Generate missing modalities from partial input:

  • Predict product image from specs

  • Generate specs from description

  • Summarize specs into human-readable text

You’re no longer constrained by limited datasets — now you can create the exact type of data your model needs.

 

Bonus: Add Imperfections to Simulate Reality

Just like in Part 3, you can add noise:

  • Typos in text descriptions

  • Inconsistent prices or units ("USD 89" vs "$89.00")

  • Visual clutter in DALL·E prompts (e.g., “with packaging”, “on a wood table”)

This helps models become robust against real-world messiness.

 

Tooling Stack

ToolUse Case
GPT-4 / GPT-4-turboStructured + text data generation
DALL·E 3Product or medical image synthesis
Python (Pandas/JSON)Structuring + joining modalities
HuggingFace TransformersMulti-modal modeling and retrieval
CLIP, BLIP, FlamingoEmbedding + training frameworks

Final Thoughts

Multi-modal datasets used to be the privilege of big tech. Not anymore. With GPT-4 and DALL·E, you can generate your own, customized to your modeling needs.

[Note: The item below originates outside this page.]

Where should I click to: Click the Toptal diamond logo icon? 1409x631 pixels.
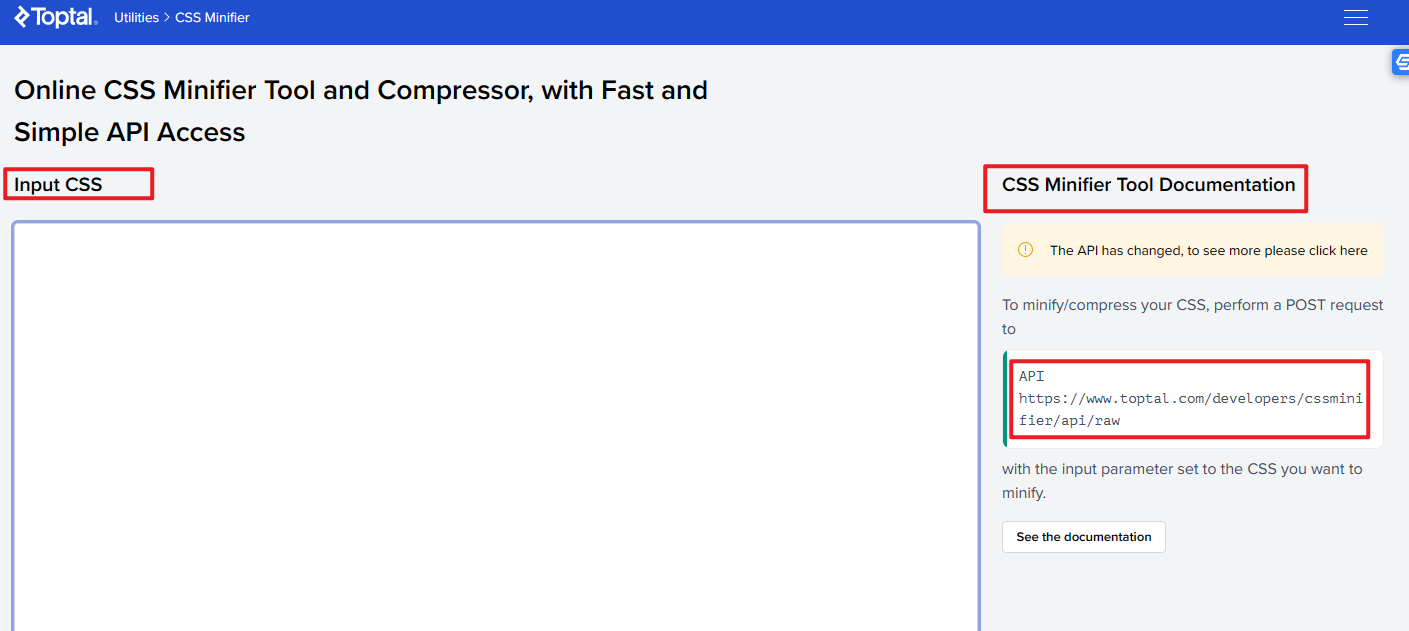[x=22, y=17]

And because you control the prompts, you control the:

  • Data distributions

  • Class balance

  • Label accuracy

  • Edge cases

With this power, you can build synthetic datasets that simulate your ideal training conditions — across text, vision, and structured formats.

 

Coming Up Next

In Part 6, we shall explore how to productionize synthetic data pipelines:

  • Versioning + reproducibility

  • Integrating with MLOps

  • Scheduling periodic synthetic dataset refreshes

Because generating is one thing  deploying at scale is another.

Note about Specs mentioned in this blogpost Part 5

when we refer to “specs” (short for specifications), we are talking about the structured attributes of a product the kind of data you might see in a technical sheet, product listing, or catalog.

Example:

For a product like a smart mug, the specs would include:

FieldValue
Product NameAurora Smart Mug
ColorWhite
Price$89.99
CategoryElectronics
Features– Auto temperature control- USB-C rechargeable- Leak-proof lid- 2-hour battery life

In context:

  • The description is natural language (e.g., “A self-heating ceramic mug…”)

  • The image is generated via DALL·E

  • The specs are structured, machine-readable fields used for filtering, search, and modeling.

Why “specs” matter in multi-modal data:

  • They anchor the structured modality in your dataset.

  • They often power filters in real-world apps (like Amazon filters or comparison charts).

  • In machine learning, they’re useful for:

    • Feature-based recommendations

    • Structured-to-text generation (e.g., auto-generating product descriptions)

    • Text+specs fusion for classification or ranking

So when we say “generate specs from description” or “predict image from specs,” we’re referring to using that structured information as one of the modalities in a multi-modal ML system.